Construction is projected to begin in early 2024 and slated for completion and delivery in 2026. A representative for the developer has yet to comment on whether the firm has secured construction financing. 

Edgewater — located in the heart of Miami, just east of Wynwood and north of Downtown — is seeing a rush of residential development, most of it luxury rentals or condos. There are currently more than 5,000 residential units in the pipeline in the neighborhood, which has a population of just under 25,000 people, according to 2020 census data. 

Kushner Companies plans to build 1,300 apartments on land it purchased for $56.5 million. Crescent Heights, after landing $224 million from Blackstone in April, is building a 588-unit development. Just this month, Two Roads Development bought out an aging waterfront condominium for approximately $150 million with plans to develop a luxury residential tower. 
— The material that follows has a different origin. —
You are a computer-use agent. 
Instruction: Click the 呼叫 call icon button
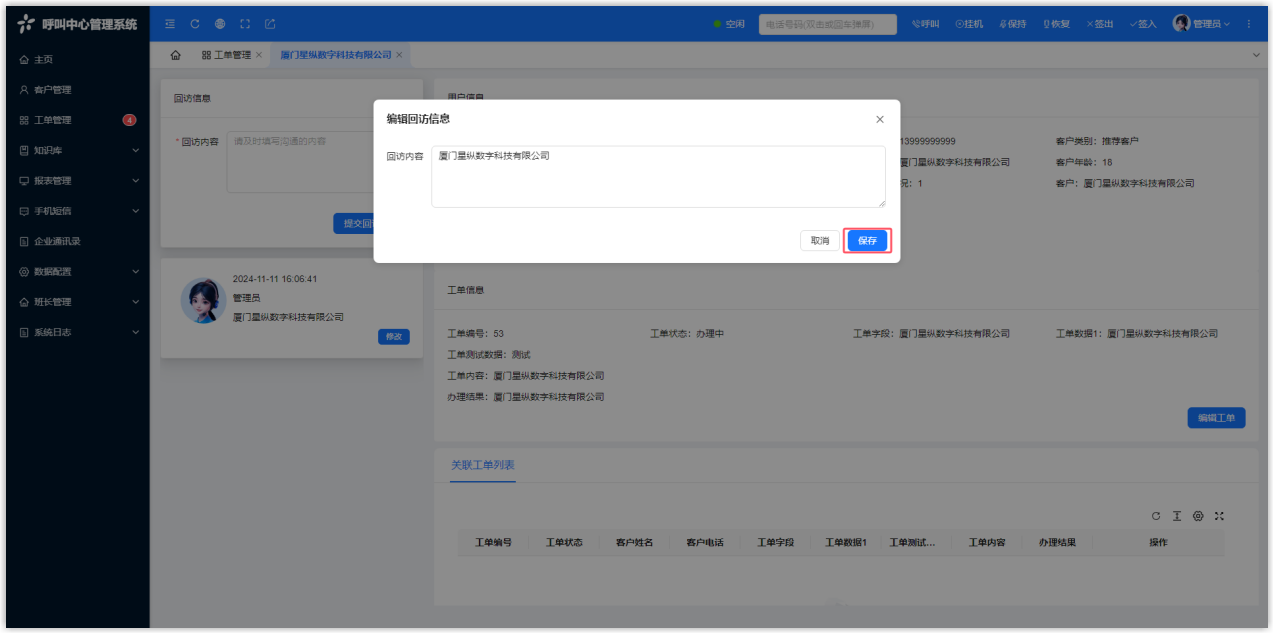coord(925,24)
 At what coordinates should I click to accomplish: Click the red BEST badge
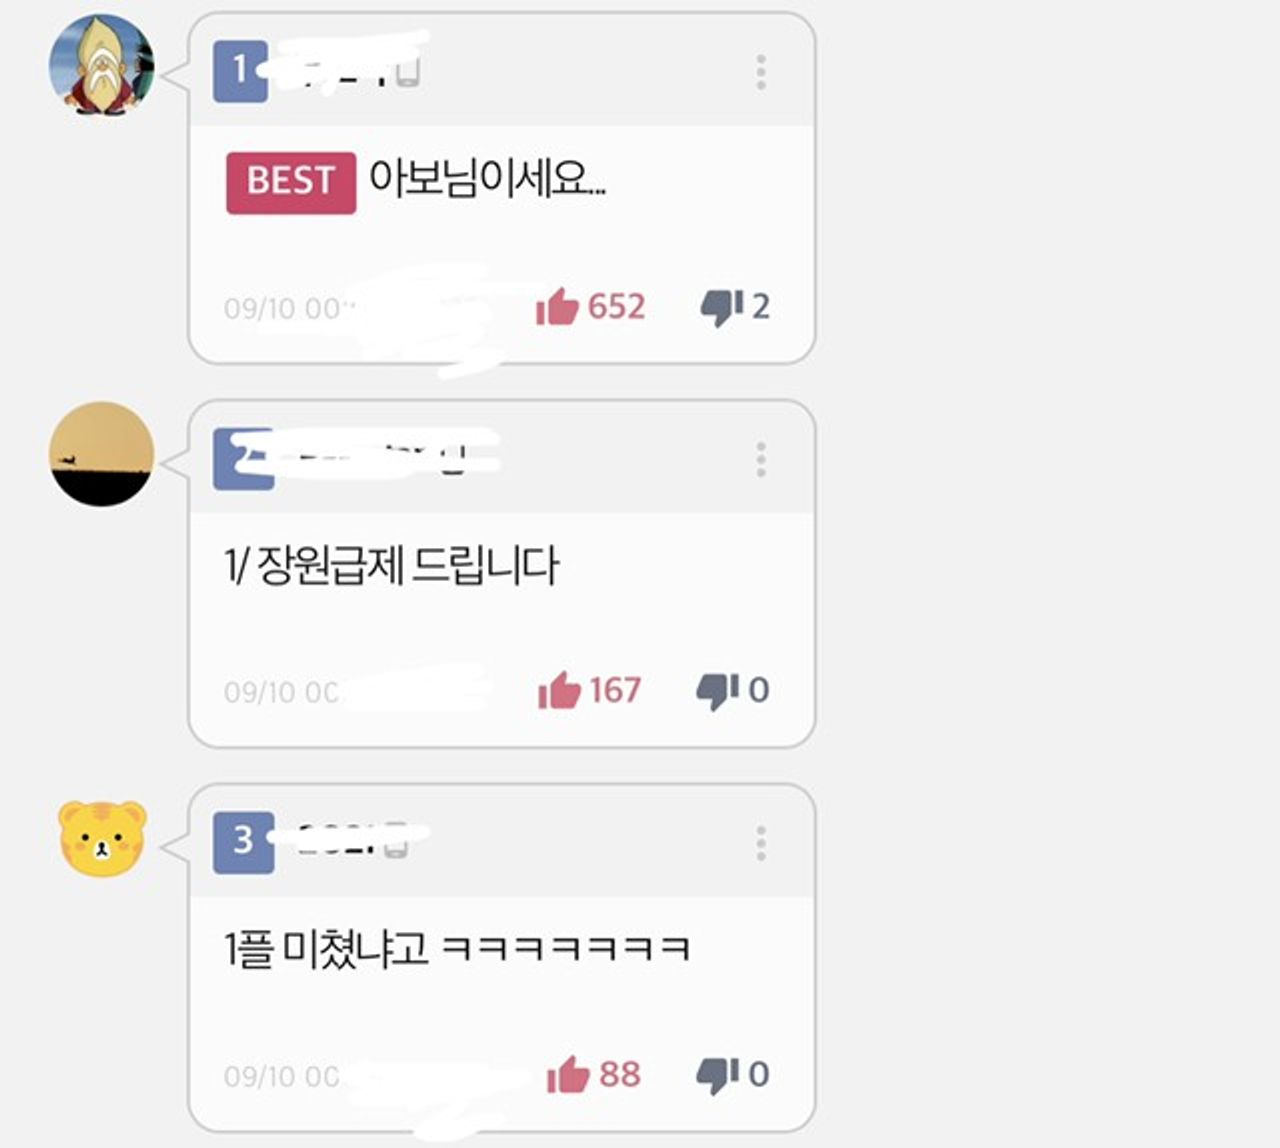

But unlike much of Edgewater, LCOR’s newly acquired site is not situated inside an “opportunity zone,” a federally designated distressed area where developers get some tax breaks in return for certain investments. 

The project marks LCOR’s first development foray in South Florida. “As a global city center, Miami aligns well with our core strategy of developing and building within the East Coast’s core urban markets,” CEO Anthony Barsanti said in a statement. The company has offices in New York, Bethesda, Md., and on the outskirts of Philadelphia.

It’s unclear how much the sellers, Aventura-based private investors Barry Silverman and Judy Silverman, paid for the site. In 2017, they filed plans to develop a 53-story condominium, which never got underway. 

The sellers could not be reached for comment. Cushman & Wakefield’s Brad Capas represented LCOR.